Gotama nehrin bir kıyısından öbür kıyısına salla insan taşımaya başlar. Yolcular ile sohbetler eder. Yolcular ondaki bilgeliği sezerler, sorular sorarak onun anlatmasını sağlarlar. Artık ışık saçmaya başlamıştır ve  ünü gittikçe yayılır. Gotama, Benares'e gelir. Oruç tutmayı terk ettiğinden ötürü kendisinden ayrılan 5 talebesini arayıp bulur. Bu 5 talebe, onun etkili şahsiyeti, yeni ve farklı inancı ve bu inançlara dayanan öğretleri karşısında onu Hint dilinde uyanmış insan manasına gelen “Buddha” adıyla selâmladılar. Çünkü ondaki büyük değişimi, gerçeklere uyanışı fark ettiler. Buddha artık tamamıyla aydınlanmıştı. Kendi zihnini tamamen aydınlık bir hale getirdikten sonra “Görünmeyenleri görme” devresi içerisinde, kendinden geçerek zihinde canlandırma diye adlandırılan yoganın bütün basamaklarını kat etti.  Bu ise mükemmel bir “Ruh göçü” idi.
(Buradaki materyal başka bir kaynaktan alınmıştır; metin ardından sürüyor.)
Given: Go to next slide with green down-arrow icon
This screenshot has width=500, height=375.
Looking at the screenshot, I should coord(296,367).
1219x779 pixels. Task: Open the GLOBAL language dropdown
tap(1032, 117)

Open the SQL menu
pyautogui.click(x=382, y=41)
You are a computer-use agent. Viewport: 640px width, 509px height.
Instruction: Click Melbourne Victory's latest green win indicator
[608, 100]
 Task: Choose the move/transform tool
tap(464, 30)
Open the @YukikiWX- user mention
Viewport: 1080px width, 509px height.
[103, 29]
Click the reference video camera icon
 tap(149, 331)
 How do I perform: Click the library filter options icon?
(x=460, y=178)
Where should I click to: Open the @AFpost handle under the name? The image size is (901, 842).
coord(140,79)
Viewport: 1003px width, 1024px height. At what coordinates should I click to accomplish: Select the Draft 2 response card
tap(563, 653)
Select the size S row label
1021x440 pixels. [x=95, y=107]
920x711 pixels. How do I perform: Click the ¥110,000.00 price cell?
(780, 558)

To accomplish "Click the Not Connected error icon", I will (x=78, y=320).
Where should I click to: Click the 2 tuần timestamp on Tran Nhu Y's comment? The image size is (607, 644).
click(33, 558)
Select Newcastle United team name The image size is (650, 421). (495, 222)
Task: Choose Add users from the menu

Bu aşamalardan sonra Buddha, öğretilerine kesin bir şekil vermek üzere Benares’de “dört mukaddes gerçek” adlı ilk vaazını verdi.

 

Buddha’nın öğretisi kısaca şunları içeriyordu:

     I.         Dukkha: Izdırap, “Bütün yaşam acı dolu ve ızdırap vericidir”.

   II.         Samudaya: Ölüme sebebiyet veren doğmuş olmaktır. “Var edilen ızdırap kaynaklarının nedeni hırs, cehalet ve açgözlülüktür”. İstek ve özleyişin kaynağı ise çekilen ızdıraplardır.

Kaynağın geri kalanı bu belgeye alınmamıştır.